- **Action item**
Each line from the one containing "This screenshot has height=377, width=488." to the last line of the listing below must be reproduced exactly, and nothing more.
Source records: Begin
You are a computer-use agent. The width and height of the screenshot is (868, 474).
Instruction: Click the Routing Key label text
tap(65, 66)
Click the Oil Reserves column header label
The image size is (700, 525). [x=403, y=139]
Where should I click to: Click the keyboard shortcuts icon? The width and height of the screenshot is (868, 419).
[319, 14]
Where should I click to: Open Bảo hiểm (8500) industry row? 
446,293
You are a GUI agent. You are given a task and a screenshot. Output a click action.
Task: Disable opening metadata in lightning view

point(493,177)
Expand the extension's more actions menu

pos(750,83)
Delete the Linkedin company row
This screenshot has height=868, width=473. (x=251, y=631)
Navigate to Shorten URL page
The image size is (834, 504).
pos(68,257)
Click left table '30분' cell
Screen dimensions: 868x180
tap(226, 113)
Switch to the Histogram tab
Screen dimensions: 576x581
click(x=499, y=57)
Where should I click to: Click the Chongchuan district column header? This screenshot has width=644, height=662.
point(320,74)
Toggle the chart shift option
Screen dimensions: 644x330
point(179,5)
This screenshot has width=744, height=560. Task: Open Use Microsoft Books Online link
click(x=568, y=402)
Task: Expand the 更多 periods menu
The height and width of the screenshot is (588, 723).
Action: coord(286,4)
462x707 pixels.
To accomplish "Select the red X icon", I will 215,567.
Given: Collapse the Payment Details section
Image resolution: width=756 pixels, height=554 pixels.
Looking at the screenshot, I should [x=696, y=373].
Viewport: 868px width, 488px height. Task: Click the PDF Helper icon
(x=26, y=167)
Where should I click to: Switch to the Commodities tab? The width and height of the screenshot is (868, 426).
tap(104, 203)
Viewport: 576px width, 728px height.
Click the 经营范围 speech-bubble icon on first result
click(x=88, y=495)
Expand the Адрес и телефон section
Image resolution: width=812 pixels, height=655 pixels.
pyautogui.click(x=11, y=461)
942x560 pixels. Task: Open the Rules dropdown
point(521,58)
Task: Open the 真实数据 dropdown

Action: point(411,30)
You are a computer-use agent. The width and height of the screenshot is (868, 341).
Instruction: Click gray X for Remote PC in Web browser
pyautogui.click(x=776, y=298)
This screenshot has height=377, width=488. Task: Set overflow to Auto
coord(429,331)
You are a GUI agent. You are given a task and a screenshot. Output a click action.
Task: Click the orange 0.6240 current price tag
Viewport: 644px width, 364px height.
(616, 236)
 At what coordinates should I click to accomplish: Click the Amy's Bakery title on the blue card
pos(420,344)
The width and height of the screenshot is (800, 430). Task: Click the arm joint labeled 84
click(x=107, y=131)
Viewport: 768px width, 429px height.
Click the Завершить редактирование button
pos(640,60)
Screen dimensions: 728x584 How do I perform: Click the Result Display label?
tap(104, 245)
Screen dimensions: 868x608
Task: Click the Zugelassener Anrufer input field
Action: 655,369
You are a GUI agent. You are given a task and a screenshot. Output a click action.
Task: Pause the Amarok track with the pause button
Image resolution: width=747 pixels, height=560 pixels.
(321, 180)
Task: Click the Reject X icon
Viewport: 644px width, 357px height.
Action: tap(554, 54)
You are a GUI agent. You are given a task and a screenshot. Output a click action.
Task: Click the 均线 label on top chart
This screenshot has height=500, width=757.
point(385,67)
Source records: End
- **Answer area**
This screenshot has height=377, width=488. Task: Set overflow to Auto
coord(429,331)
You are a GUI agent. You are given a task and a screenshot. Output a click action.
Task: Click the orange 0.6240 current price tag
Viewport: 644px width, 364px height.
(616, 236)
 At what coordinates should I click to accomplish: Click the Amy's Bakery title on the blue card
pos(420,344)
The width and height of the screenshot is (800, 430). Task: Click the arm joint labeled 84
click(x=107, y=131)
Viewport: 768px width, 429px height.
Click the Завершить редактирование button
pos(640,60)
Screen dimensions: 728x584 How do I perform: Click the Result Display label?
tap(104, 245)
Screen dimensions: 868x608
Task: Click the Zugelassener Anrufer input field
Action: 655,369
You are a GUI agent. You are given a task and a screenshot. Output a click action.
Task: Pause the Amarok track with the pause button
Image resolution: width=747 pixels, height=560 pixels.
(321, 180)
Task: Click the Reject X icon
Viewport: 644px width, 357px height.
Action: tap(554, 54)
You are a GUI agent. You are given a task and a screenshot. Output a click action.
Task: Click the 均线 label on top chart
This screenshot has height=500, width=757.
point(385,67)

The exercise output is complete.